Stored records

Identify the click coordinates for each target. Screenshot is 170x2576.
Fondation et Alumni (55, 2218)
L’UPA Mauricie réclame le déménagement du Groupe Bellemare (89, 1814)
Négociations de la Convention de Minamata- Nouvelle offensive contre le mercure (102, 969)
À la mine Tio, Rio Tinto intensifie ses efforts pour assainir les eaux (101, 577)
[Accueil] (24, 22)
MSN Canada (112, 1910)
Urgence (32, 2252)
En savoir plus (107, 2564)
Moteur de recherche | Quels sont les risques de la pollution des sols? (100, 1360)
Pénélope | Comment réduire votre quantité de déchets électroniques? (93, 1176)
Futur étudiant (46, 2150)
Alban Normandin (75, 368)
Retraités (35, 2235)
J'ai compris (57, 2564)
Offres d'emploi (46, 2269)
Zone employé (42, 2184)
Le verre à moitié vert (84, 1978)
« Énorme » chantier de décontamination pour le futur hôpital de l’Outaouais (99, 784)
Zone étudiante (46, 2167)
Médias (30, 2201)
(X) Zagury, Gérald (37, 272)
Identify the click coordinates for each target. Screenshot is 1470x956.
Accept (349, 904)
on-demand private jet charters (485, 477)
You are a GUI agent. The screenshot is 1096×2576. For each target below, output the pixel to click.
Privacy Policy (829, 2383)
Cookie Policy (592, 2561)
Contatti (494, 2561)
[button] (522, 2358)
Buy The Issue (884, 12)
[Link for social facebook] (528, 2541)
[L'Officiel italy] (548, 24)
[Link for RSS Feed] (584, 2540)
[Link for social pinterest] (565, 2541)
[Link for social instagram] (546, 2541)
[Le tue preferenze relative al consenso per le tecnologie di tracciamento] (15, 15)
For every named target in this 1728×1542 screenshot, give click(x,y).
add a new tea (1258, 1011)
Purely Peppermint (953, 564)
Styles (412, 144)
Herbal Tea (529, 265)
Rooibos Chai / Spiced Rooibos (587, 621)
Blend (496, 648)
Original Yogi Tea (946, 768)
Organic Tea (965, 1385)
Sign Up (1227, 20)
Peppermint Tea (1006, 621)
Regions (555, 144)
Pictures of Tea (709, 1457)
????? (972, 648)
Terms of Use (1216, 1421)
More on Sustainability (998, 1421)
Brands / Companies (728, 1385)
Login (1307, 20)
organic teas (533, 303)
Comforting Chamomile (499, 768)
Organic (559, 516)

» **About this exercise**
Every record, copied exactly, is the expected answer.

» **Answer to this task**
Identify the click coordinates for each target. Screenshot is 170x2576.
Fondation et Alumni (55, 2218)
L’UPA Mauricie réclame le déménagement du Groupe Bellemare (89, 1814)
Négociations de la Convention de Minamata- Nouvelle offensive contre le mercure (102, 969)
À la mine Tio, Rio Tinto intensifie ses efforts pour assainir les eaux (101, 577)
[Accueil] (24, 22)
MSN Canada (112, 1910)
Urgence (32, 2252)
En savoir plus (107, 2564)
Moteur de recherche | Quels sont les risques de la pollution des sols? (100, 1360)
Pénélope | Comment réduire votre quantité de déchets électroniques? (93, 1176)
Futur étudiant (46, 2150)
Alban Normandin (75, 368)
Retraités (35, 2235)
J'ai compris (57, 2564)
Offres d'emploi (46, 2269)
Zone employé (42, 2184)
Le verre à moitié vert (84, 1978)
« Énorme » chantier de décontamination pour le futur hôpital de l’Outaouais (99, 784)
Zone étudiante (46, 2167)
Médias (30, 2201)
(X) Zagury, Gérald (37, 272)
Identify the click coordinates for each target. Screenshot is 1470x956.
Accept (349, 904)
on-demand private jet charters (485, 477)
You are a GUI agent. The screenshot is 1096×2576. For each target below, output the pixel to click.
Privacy Policy (829, 2383)
Cookie Policy (592, 2561)
Contatti (494, 2561)
[button] (522, 2358)
Buy The Issue (884, 12)
[Link for social facebook] (528, 2541)
[L'Officiel italy] (548, 24)
[Link for RSS Feed] (584, 2540)
[Link for social pinterest] (565, 2541)
[Link for social instagram] (546, 2541)
[Le tue preferenze relative al consenso per le tecnologie di tracciamento] (15, 15)
For every named target in this 1728×1542 screenshot, give click(x,y).
add a new tea (1258, 1011)
Purely Peppermint (953, 564)
Styles (412, 144)
Herbal Tea (529, 265)
Rooibos Chai / Spiced Rooibos (587, 621)
Blend (496, 648)
Original Yogi Tea (946, 768)
Organic Tea (965, 1385)
Sign Up (1227, 20)
Peppermint Tea (1006, 621)
Regions (555, 144)
Pictures of Tea (709, 1457)
????? (972, 648)
Terms of Use (1216, 1421)
More on Sustainability (998, 1421)
Brands / Companies (728, 1385)
Login (1307, 20)
organic teas (533, 303)
Comforting Chamomile (499, 768)
Organic (559, 516)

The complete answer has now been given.